◆ **TASK STATEMENT**:
Go on with the news story about Fredy Cabrera's sentencing for killing Douglas Menjivar, picking up right after its final sentence.

◆ **STUDY TEXT**:
Content starts

GLENWOOD SPRINGS, Colo. — A soured business partnership. An alleged love triangle involving an 18-year-old, her boyfriend and her stepfather. Murder.

The case of a Carbondale man, which had all the makings of a TV crime drama, came to an end Wednesday, when Fredy Cabrera was sentenced to 30 years in prison.

In August, Cabrera, an El Salvadorian immigrant who seemed to have made good on the American Dream, pleaded guilty to killing Douglas Menjivar, a 22-year-old who he had helped bring to Colorado from El Salvador to work in one of his businesses.

Menjivar was dating Cabrera’s stepdaughter, Leydy Trejo, at the time he was shot to death in August 2013. Trejo was also shot during the an argument that turned deadly, but survived after being airlifted to a Denver hospital.

Trejo and Menjivar had moved in together eight days before the shooting.

Content ends

◆ **EXTRACTED MATERIAL**:
Content starts

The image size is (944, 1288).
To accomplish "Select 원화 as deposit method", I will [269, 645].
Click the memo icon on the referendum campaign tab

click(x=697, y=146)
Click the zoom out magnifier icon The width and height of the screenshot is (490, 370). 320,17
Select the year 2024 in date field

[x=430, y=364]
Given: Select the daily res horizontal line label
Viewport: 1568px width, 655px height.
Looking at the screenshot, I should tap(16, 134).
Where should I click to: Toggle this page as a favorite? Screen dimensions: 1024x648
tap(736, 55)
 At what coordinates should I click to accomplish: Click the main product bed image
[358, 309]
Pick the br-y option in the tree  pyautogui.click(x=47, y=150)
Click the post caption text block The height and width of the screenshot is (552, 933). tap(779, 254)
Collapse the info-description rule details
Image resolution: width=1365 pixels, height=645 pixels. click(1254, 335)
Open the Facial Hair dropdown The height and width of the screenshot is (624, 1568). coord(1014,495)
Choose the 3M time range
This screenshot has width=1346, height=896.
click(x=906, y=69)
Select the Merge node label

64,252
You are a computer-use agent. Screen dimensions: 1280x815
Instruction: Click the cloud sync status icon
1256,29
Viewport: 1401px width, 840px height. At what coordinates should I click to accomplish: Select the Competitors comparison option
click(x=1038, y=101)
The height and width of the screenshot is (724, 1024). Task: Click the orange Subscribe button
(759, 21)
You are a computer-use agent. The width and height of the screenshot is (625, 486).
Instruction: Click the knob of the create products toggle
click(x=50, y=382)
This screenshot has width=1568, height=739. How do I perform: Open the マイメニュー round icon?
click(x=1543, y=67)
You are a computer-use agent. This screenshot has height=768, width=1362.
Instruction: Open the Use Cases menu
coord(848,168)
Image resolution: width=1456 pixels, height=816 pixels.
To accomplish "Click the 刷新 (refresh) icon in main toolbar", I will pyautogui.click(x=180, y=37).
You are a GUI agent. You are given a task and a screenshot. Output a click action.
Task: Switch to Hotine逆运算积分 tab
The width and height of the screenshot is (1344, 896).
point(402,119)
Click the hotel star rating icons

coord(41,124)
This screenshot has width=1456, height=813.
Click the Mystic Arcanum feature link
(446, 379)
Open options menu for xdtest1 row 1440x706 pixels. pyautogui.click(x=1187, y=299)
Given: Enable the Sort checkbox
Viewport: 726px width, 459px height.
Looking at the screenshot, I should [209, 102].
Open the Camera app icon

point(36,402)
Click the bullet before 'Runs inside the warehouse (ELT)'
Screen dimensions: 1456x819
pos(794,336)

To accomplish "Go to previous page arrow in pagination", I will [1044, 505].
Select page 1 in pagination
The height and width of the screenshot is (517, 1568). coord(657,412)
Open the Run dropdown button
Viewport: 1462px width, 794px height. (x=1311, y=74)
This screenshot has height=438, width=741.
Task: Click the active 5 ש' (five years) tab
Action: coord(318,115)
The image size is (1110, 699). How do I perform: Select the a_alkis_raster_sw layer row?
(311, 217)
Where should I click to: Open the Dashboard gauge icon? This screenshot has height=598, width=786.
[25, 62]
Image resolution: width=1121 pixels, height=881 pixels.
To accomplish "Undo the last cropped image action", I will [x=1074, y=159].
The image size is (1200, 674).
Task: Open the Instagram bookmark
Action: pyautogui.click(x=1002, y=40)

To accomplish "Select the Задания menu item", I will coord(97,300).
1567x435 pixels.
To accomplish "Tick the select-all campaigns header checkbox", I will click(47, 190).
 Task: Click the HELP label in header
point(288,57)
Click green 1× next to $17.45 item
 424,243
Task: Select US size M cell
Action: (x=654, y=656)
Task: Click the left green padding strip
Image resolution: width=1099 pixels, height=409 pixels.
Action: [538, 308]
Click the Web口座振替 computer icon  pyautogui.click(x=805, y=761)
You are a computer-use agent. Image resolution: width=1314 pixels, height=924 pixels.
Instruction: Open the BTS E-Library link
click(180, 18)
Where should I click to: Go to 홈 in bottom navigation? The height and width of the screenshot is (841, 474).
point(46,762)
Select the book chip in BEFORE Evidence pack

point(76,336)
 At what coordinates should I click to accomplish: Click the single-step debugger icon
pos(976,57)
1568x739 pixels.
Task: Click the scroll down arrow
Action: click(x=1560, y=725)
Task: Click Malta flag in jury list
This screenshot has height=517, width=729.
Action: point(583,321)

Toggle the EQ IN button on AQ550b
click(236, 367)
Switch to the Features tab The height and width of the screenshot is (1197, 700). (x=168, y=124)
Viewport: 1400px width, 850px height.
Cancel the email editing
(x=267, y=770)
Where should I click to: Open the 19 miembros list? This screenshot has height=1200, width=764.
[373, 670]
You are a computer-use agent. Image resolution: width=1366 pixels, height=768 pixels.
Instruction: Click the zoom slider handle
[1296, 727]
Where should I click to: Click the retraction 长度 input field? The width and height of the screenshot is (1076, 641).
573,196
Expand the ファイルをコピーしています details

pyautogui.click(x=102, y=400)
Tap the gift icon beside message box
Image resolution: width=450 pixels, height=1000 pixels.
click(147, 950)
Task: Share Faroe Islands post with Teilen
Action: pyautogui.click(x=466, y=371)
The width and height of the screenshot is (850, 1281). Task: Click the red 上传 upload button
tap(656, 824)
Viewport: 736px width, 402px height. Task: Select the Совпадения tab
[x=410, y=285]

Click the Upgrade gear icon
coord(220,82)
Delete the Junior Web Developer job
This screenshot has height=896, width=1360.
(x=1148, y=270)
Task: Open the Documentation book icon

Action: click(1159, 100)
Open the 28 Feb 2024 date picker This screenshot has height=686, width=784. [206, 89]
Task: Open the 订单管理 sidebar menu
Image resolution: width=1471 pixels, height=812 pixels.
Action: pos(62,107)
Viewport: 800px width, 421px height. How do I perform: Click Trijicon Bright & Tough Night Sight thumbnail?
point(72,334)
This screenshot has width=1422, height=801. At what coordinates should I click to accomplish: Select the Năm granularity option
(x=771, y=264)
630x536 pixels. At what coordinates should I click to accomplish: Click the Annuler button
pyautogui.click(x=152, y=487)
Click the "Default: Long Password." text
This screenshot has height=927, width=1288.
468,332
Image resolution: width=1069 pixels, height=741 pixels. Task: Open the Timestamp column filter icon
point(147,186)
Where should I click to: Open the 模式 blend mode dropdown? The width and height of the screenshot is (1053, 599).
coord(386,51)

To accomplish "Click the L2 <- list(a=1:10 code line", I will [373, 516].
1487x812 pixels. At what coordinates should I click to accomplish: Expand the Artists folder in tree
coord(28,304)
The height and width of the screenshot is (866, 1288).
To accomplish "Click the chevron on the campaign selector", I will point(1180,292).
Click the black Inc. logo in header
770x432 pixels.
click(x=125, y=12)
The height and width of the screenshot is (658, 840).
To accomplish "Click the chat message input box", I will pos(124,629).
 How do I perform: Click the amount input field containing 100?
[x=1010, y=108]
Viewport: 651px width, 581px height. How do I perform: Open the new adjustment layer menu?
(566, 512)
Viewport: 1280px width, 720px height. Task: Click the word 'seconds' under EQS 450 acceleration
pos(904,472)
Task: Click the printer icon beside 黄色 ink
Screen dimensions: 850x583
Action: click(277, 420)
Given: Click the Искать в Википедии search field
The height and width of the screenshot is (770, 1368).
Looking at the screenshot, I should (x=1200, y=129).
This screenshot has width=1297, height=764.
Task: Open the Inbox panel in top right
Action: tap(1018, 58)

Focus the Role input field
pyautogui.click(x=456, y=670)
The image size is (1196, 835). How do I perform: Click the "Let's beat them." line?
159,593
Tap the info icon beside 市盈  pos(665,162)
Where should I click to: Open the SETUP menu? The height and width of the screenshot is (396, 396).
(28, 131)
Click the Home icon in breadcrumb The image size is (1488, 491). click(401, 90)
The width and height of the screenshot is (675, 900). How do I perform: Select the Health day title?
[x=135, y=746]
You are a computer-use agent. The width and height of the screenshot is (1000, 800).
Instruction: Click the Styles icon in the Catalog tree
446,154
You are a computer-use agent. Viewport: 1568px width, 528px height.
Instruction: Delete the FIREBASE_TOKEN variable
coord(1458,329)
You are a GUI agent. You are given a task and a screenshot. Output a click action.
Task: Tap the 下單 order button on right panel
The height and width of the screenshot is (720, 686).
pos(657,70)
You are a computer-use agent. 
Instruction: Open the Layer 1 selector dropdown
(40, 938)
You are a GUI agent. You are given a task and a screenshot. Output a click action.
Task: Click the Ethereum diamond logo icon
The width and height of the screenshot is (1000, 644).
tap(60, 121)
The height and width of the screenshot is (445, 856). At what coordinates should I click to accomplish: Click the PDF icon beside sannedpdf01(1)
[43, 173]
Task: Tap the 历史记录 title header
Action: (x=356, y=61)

Content ends

◆ **ANSWER TO THIS TASK**:
After receiving tips early in the investigation, the Garfield County Sheriff’s Office looked into the possibility that Cabrera killed Menjivar because he wanted to have a romantic relationship with his then-18-year-old stepdaughter. Though investigators did ultimately conclude Cabrera was upset Trejo was dating Menjivar, no concrete evidence was ever presented that Cabrera was engaged in or interested in having a romantic relationship with her.

However, Trejo’s demeanor at her stepfather’s trial left many puzzled.

When she was asked who shot her by District Attorney Scott Turner, Trejo responded “I couldn’t see, it was too dark outside,” according to court records.

However, after Trejo confirmed she had seen Cabrera and Menjivar wrestling and tumbling down an embankment in a parking lot before the shooting, Turner was granted the opportunity to re-direct.

“I need to be clear,” Turner said, “is there any doubt as we sit here today that your stepfather was the one who shot you and killed your boyfriend?”

“I’m telling you that I couldn’t see very well,” Trejo said.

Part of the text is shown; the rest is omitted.